:: Task material ::

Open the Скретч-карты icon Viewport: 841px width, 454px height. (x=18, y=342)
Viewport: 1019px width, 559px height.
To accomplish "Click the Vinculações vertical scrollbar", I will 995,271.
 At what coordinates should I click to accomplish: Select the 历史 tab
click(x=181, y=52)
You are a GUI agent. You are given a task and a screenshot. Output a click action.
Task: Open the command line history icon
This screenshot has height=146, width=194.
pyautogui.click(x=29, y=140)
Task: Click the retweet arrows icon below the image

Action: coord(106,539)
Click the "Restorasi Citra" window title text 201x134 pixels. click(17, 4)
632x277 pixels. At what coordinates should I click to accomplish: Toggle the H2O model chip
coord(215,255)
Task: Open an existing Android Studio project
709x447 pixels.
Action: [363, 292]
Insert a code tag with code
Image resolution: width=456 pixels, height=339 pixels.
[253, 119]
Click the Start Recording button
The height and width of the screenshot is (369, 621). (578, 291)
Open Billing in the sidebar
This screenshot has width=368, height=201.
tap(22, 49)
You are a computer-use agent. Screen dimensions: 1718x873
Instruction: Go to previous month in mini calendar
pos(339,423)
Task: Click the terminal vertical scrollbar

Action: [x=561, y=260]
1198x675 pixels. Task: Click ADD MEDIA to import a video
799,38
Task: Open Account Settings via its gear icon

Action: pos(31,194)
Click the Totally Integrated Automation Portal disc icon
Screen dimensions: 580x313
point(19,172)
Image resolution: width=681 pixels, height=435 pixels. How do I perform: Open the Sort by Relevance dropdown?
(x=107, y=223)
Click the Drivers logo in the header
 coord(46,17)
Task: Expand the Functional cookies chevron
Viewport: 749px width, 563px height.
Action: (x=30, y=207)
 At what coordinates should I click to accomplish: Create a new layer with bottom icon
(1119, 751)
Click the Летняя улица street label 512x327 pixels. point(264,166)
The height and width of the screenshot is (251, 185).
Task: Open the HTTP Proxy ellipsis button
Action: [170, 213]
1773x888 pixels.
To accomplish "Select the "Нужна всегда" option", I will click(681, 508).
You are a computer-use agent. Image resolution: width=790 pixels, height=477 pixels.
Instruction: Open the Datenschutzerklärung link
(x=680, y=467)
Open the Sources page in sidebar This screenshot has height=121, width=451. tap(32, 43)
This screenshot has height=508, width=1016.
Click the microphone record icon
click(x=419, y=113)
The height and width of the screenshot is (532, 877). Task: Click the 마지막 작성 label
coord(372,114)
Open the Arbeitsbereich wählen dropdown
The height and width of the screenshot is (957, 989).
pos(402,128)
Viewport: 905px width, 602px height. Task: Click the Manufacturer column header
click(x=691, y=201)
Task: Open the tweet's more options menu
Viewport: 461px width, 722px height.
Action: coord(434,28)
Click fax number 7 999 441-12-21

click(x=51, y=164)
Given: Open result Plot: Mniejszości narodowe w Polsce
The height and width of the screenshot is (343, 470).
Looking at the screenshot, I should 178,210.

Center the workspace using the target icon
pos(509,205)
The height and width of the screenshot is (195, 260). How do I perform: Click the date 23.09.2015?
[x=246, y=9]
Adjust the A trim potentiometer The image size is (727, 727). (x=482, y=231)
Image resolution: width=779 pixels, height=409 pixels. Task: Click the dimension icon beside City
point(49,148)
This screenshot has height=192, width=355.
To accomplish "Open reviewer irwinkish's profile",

:::

## What you should do
If a line of the data contains the word "sidebar", it counts toward the total; state that total alone.

## Your solution
2